# Prompt
Filter the entries for the string "avatar". Copy each line that has it.

┌─ Given data

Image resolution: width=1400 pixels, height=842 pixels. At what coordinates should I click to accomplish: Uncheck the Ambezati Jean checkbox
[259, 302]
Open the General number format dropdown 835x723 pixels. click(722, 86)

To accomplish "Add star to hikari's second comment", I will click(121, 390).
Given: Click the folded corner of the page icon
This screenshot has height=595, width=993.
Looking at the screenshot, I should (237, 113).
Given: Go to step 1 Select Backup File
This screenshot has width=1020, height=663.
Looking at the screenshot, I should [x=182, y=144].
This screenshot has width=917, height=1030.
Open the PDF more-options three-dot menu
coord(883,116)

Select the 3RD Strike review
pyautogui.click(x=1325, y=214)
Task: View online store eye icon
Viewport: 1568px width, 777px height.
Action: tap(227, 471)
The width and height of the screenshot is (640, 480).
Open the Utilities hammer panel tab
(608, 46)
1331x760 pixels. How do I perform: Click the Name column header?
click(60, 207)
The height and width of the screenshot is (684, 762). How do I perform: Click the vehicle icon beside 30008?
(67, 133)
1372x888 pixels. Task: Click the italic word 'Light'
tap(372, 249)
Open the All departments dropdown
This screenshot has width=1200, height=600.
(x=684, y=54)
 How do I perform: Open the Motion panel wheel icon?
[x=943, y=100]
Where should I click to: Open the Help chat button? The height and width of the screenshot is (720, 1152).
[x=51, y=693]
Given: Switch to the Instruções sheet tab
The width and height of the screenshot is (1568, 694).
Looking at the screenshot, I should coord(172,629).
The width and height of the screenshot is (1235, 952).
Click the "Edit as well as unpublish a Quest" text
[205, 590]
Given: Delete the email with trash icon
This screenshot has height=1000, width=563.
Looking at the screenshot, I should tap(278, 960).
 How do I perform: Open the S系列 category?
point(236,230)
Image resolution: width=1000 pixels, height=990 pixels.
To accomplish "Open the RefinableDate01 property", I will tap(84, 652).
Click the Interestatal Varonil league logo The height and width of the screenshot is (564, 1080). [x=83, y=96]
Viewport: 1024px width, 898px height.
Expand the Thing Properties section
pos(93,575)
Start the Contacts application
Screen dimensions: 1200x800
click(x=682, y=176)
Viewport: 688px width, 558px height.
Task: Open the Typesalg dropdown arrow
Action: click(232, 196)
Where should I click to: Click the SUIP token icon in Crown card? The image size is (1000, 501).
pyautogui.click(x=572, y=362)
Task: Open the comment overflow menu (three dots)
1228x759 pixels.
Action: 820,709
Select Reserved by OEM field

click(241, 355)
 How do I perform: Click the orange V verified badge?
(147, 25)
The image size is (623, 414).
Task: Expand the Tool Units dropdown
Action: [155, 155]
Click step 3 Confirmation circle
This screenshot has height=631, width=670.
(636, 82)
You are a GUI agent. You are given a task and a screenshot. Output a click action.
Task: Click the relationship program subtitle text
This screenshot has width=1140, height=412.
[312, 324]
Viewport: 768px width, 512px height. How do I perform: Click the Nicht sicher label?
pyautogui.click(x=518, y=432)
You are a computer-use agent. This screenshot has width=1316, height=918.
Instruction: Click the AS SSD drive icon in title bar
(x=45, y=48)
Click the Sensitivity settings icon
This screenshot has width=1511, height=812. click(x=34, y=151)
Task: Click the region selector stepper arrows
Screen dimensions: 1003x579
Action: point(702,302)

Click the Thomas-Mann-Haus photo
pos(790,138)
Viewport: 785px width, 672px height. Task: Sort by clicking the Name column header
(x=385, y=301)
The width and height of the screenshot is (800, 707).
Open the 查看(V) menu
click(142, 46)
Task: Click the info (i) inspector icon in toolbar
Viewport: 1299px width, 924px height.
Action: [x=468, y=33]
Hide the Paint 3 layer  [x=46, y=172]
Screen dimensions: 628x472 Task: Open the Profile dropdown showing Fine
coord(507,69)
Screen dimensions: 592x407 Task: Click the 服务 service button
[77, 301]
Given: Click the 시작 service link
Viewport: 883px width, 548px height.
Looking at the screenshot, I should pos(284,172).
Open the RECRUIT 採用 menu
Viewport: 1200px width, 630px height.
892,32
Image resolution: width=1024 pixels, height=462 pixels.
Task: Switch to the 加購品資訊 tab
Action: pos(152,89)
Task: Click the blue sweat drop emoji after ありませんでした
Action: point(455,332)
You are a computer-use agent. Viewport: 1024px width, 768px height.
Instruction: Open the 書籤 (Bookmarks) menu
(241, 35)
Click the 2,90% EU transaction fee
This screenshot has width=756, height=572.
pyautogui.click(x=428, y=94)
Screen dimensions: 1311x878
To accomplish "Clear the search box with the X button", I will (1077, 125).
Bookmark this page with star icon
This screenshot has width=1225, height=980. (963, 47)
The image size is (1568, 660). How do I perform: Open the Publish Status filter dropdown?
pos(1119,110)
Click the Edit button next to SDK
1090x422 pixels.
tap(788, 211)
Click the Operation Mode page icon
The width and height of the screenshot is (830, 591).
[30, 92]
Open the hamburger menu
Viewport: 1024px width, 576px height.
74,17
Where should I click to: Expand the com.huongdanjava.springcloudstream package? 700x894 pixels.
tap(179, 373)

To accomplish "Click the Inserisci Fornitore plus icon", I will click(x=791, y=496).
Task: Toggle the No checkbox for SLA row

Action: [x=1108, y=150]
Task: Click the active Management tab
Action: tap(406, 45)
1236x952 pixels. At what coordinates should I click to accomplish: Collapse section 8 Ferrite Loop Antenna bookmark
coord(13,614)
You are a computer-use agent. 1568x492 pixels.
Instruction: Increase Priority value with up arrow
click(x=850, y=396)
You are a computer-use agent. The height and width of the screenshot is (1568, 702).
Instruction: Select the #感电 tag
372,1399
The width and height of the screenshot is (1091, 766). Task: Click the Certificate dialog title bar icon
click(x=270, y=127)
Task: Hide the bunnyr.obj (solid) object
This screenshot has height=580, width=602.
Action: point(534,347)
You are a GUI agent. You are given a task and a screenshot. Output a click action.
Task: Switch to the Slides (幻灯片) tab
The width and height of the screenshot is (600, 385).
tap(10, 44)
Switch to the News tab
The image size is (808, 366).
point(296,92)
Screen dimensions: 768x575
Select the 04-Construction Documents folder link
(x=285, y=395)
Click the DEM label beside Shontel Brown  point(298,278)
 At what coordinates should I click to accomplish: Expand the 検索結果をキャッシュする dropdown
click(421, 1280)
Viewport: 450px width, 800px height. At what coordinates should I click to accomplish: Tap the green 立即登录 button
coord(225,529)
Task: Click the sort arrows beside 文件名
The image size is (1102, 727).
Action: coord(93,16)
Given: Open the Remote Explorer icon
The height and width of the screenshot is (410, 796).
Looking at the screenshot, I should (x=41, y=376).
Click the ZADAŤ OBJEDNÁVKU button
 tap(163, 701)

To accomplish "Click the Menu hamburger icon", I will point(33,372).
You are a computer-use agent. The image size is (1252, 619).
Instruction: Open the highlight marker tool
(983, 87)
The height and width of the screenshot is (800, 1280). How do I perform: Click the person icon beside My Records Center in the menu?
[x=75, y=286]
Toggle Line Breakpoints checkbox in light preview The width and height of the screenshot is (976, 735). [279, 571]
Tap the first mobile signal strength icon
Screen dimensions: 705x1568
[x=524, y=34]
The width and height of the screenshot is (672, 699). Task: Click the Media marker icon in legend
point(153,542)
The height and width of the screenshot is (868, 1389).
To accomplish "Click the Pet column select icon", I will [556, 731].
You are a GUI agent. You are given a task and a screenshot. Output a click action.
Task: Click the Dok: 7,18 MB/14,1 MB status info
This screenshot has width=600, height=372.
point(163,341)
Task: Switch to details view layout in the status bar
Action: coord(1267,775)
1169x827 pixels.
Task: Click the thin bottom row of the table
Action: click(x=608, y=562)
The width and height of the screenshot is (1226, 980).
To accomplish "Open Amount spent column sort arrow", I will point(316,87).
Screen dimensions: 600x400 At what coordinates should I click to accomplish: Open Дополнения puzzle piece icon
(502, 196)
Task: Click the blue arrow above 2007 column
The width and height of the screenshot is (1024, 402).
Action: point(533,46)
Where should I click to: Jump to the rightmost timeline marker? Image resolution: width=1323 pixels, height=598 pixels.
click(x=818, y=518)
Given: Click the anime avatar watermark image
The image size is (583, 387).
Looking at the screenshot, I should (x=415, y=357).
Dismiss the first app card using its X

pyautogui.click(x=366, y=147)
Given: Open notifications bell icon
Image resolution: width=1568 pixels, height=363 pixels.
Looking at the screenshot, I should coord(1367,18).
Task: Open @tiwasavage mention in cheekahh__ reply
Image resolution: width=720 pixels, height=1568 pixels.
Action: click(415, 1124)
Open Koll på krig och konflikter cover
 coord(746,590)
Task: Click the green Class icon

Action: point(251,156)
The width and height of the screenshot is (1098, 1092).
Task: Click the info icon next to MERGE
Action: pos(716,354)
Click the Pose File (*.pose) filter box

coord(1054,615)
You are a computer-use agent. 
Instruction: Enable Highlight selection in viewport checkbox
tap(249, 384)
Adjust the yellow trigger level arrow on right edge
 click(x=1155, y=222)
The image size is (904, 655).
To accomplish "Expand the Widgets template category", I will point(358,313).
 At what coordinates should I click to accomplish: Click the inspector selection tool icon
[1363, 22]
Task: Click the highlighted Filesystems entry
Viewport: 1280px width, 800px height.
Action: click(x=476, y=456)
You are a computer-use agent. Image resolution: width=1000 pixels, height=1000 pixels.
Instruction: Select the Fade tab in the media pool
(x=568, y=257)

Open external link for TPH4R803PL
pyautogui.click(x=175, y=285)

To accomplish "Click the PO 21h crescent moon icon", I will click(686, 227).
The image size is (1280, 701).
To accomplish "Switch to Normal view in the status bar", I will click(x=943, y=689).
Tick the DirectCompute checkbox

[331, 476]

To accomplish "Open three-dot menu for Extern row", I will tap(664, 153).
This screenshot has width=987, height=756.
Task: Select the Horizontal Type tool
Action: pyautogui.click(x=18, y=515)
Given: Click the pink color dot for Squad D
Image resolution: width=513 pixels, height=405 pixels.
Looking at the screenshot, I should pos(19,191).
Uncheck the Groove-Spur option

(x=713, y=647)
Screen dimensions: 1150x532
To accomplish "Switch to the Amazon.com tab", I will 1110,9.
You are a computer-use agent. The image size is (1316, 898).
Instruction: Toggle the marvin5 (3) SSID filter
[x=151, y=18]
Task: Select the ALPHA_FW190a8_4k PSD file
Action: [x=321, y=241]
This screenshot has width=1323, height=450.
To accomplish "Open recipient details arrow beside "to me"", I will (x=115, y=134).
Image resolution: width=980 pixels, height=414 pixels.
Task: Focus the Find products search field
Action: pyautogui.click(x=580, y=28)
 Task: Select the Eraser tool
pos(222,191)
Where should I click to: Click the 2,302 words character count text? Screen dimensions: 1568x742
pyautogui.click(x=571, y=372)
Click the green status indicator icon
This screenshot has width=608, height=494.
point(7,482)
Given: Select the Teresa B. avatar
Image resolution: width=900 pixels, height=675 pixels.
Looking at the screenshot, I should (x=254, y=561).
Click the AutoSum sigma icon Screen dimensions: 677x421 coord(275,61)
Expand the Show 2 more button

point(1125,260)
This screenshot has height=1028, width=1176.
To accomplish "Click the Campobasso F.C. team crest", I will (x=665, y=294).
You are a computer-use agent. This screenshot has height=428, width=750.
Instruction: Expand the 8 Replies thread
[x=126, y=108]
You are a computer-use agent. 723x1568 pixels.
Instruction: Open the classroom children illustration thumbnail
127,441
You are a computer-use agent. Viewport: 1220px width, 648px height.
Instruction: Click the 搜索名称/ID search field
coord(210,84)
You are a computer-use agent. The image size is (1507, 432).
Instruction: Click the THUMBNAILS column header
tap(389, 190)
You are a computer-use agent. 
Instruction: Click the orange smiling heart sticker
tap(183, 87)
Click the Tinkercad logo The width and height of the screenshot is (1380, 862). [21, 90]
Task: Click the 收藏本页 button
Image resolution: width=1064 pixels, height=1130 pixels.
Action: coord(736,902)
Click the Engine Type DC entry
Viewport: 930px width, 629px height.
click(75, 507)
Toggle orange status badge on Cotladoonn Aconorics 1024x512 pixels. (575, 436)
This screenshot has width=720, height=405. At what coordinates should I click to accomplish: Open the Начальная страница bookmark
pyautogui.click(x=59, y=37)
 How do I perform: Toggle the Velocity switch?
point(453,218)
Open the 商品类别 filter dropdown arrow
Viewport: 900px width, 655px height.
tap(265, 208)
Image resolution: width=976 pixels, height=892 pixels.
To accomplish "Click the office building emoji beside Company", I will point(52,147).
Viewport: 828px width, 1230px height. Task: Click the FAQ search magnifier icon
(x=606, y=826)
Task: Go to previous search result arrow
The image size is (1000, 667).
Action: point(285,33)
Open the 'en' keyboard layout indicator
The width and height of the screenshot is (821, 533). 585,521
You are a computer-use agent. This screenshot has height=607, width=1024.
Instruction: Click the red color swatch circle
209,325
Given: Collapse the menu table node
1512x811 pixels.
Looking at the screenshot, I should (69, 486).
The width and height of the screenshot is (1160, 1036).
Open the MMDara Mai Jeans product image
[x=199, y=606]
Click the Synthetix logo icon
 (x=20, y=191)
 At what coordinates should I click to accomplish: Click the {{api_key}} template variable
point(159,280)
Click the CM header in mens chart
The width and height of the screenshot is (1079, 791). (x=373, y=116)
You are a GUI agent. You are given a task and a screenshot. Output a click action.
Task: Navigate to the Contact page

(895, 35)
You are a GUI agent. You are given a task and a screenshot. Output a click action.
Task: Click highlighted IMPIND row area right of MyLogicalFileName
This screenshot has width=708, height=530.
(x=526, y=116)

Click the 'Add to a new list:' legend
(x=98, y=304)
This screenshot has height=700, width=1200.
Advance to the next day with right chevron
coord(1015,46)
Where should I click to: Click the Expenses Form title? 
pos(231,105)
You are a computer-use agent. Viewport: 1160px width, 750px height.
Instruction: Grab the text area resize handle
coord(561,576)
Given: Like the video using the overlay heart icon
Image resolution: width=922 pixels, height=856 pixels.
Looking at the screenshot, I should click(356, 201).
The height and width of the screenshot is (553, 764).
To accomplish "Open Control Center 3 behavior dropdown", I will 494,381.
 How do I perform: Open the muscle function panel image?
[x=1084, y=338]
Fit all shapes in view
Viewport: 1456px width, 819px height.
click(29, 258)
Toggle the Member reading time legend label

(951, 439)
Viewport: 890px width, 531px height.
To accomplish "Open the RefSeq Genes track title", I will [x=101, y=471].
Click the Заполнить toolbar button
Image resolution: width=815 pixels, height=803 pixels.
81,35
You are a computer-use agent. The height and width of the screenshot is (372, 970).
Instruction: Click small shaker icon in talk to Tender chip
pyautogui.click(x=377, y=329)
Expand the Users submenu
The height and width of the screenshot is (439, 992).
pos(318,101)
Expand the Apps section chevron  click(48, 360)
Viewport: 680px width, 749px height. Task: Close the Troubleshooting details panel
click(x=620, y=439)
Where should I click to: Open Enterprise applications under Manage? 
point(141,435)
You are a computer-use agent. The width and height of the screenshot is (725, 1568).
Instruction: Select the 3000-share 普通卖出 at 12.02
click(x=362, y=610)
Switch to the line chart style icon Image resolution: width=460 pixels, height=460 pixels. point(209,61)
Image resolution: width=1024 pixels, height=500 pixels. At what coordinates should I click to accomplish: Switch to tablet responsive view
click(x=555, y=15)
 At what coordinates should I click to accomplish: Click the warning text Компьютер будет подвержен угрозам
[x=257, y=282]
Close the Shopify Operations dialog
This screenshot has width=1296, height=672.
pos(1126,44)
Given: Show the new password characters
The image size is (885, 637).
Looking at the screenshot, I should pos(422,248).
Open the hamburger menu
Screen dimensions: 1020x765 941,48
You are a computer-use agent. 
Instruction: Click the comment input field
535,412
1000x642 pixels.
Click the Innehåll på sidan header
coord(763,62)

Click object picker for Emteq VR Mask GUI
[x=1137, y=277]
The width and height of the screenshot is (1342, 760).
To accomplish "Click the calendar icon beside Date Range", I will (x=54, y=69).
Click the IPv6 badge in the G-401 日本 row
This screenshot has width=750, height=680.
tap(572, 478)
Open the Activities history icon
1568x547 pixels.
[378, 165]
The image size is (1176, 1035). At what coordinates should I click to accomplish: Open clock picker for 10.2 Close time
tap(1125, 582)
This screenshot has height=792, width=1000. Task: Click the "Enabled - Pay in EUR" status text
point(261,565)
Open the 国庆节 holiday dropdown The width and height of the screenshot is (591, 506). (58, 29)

└─

# Reply
Given: Click the anime avatar watermark image
Given: Select the Teresa B. avatar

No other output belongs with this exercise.